Other complementary protections include:
- Credit freeze under FCRA § 605A(i) that blocks access to the credit file entirely.
- Free copies of business records related to the identity theft under FCRA § 609(e), which gives consumers the right to obtain records from the business where the fraudulent transaction occurred.
- Truncation of credit card and debit card numbers on receipts under FCRA § 605(g), which limits exposure of card information.
- Restrictions on the disclosure of credit reports for employment purposes under FCRA § 604(b), which require employer disclosures and consumer consent.
Frequently asked questions about extended fraud alerts
Does an extended fraud alert hurt a credit score?
No. Fraud alerts are not scored by FICO or VantageScore models. The alert is a notation on the credit file but does not appear in the score calculation. Creditors may, however, deny new credit if they are unable to complete the verification required by the alert, which can have practical consequences even though the score is unaffected.
Can someone else place a fraud alert on a consumer's file?
FCRA § 605A(b) allows a personal representative to place an extended fraud alert on behalf of a consumer. The personal representative must provide proof of legal authority such as a power of attorney or court order. This provision is most commonly used for incapacitated consumers, deceased consumers' estates, and minors whose identity has been compromised.
How quickly does the extended alert take effect?
The credit bureau must place the alert as soon as practicable after receiving the request and the required documentation. In practice, alerts are typically placed within one to two business days. The notification from the bureau to the other two bureaus must occur within the same timeframe, so all three credit files should carry the alert within several business days of the initial request.
Does the extended alert apply to specialty credit reports?

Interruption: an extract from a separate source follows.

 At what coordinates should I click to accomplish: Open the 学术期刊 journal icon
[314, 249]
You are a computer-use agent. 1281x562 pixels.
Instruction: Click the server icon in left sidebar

The extended fraud alert applies to credit files maintained by the three nationwide credit reporting agencies. Specialty consumer reporting agencies that maintain tenant screening reports, employment screening reports, insurance scoring reports, and similar specialized files have separate procedures. Consumers concerned about fraud in specialty reports should contact each specialty agency directly to request applicable protections under FCRA § 1681a(p) and § 1681c-1.
What happens to the alert after the seven-year period ends?
The alert automatically expires at the end of the seven-year period. The consumer does not need to take any action to remove it. If identity theft remains a concern after the alert expires, the consumer can place a new initial fraud alert, request a new extended alert with updated documentation, or place a credit freeze for indefinite protection. Renewal of the extended alert requires a new Identity Theft Report related to recent fraud activity rather than the original incident.
Last reviewed: May 2026
This article is for educational purposes only and does not constitute legal or financial advice. The Fair Credit Reporting Act and related regulations are complex, and outcomes depend on individual circumstances. Consumers with specific questions about their credit reports or rights under federal law should consult a licensed attorney or contact the Consumer Financial Protection Bureau directly.